Dure, dure année pour la tache goudronneuse de l’érable de Norvège : beaucoup d’arbres sont gravement touchés et il n’y a pas de solution à proposer. En prévention pour l’année prochaine, on ramasse les feuilles infestées et on les envoie au compost industriel.

À voir et à entendre

Chaque dimanche, la Maison Saint-Gabriel propose des conférences sur divers sujets horticoles. Ce week-end, l’auteure de ces lignes est la conférencière. Le sujet : les arbrisseaux, ces arbres à petit développement qui sont un excellent choix pour les terrains restreints.
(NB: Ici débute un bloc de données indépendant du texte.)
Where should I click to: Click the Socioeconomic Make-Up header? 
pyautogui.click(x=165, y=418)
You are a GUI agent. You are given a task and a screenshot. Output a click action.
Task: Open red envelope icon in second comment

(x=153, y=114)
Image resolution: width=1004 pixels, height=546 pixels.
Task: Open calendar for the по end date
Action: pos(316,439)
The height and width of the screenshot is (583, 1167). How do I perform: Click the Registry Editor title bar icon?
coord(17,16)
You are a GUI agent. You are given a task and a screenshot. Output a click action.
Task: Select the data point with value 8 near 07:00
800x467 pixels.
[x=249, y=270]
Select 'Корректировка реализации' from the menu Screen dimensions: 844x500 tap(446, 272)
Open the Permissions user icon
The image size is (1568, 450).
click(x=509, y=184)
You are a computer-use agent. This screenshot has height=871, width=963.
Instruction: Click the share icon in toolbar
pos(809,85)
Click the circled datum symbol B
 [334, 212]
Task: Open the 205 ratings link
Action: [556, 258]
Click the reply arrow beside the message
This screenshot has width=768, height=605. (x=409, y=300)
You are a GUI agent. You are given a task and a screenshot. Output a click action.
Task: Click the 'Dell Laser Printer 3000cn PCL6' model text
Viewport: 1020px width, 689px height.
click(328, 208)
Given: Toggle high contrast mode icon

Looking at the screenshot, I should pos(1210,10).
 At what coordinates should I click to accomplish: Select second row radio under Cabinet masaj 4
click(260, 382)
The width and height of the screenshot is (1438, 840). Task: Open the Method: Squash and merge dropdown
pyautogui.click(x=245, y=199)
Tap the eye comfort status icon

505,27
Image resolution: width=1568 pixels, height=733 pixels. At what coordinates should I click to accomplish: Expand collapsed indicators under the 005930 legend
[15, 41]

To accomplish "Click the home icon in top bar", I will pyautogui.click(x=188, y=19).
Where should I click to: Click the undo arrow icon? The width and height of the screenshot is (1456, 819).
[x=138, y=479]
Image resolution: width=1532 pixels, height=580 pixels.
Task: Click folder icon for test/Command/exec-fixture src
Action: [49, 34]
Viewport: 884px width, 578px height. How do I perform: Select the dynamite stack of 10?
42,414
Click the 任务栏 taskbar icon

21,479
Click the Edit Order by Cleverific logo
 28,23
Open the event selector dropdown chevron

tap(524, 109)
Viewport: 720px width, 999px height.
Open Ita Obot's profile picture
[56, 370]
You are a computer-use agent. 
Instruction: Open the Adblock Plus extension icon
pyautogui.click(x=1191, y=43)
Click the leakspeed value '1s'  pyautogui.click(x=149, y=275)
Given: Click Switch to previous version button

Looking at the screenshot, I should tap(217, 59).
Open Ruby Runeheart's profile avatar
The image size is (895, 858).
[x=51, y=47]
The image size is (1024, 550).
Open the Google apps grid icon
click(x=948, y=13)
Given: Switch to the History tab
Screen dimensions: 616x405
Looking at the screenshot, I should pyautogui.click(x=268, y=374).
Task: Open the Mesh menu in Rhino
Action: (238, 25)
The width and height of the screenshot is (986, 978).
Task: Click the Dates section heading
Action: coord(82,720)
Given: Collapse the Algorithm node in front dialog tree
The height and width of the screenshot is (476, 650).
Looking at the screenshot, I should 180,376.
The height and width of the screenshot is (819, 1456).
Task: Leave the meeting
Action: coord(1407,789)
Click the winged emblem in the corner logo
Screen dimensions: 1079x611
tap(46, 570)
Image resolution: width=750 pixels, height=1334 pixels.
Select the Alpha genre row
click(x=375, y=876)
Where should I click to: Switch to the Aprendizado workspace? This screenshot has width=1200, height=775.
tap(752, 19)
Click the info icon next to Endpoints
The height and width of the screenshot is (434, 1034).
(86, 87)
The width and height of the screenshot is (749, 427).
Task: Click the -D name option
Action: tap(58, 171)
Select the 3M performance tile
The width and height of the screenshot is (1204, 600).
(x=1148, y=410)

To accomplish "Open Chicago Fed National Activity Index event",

La conférence de style informel se donne dans le potager de la plus vieille maison de ferme de Montréal. Au plaisir de vous y rencontrer ! Les arbrisseaux en aménagement, 8 septembre, de 12 h à 13 h, à la Maison Saint-Gabriel, 2146, place Dublin, Montréal.

Espace pour la vie, au Jardin botanique de Montréal, expose une œuvre inédite en collaboration avec les Jardins fruitiers de Laquenexy : une mosaïque de pommes représentant une œuvre colorée de l’artiste abénakise-wendat Christine Sioui Wawanoloath, Petite tortue fabrique le Soleil.

Pour votre bibliothèque

Cueillettes sauvages
Bernard Bertrand
Annie-Jeanne Bertrand
Collection « Terra curiosa »
Plume de carotte, 2013,
136 pages

Pendant des millénaires, les plantes sauvages ont été la base de notre alimentation, bien plus longtemps, en fait, que l’agriculture. De quatre à six millions d’années durant, nous et nos ancêtres n’avons consommé que des plantes que nous récoltions dans la nature. Ce n’est que depuis cinq à dix mille ans que nous les produisons. Aucune cause précise n’a eu raison de cette pratique, mais son association aux périodes difficiles et à une alimentation de survie et, surtout, l’arrivée de l’agriculture industrielle ont signé son arrêt de mort… temporairement. Car la cueillette des plantes sauvages a fait un retour avec la mouvance post-soixante-huitarde et continue de faire de plus en plus d’adeptes.

Trois raisons semblent dominer : le choix personnel, la recherche de saveurs nouvelles et le rééquilibrage alimentaire. Complètement en dehors du système économique, la cueillette est encore meilleure puisqu’elle n’a rien coûté et n’est pas taxée. De surcroît, selon les auteurs, les plantes sauvages, si on les compare lors d’analyses à leurs proches parentes cultivées, contiennent plus de protéines, de glucides, de lipides, de vitamines et d’éléments minéraux.

Cueillettes sauvages est un délicieux bouquin, magnifiquement illustré, où l’on découvre en première partie l’histoire culinaire des sauvageonnes, la façon dont elles ont acquis leur mauvaise réputation, les maintes raisons d’en manger de nos jours et des conseils pratiques pour la récolte. 

Puis, en deuxième partie, 46 plantes sont décrites avec leur intérêt alimentaire et leurs vertus médicinales. Précisons que certaines d’entre elles ne croissent pas à l’état sauvage au Québec mais peuvent y être cultivées.

Afin de donner des idées pour apprêter les belles récoltes, un joli livret de 16 pages proposant des recettes originales accompagne le livre.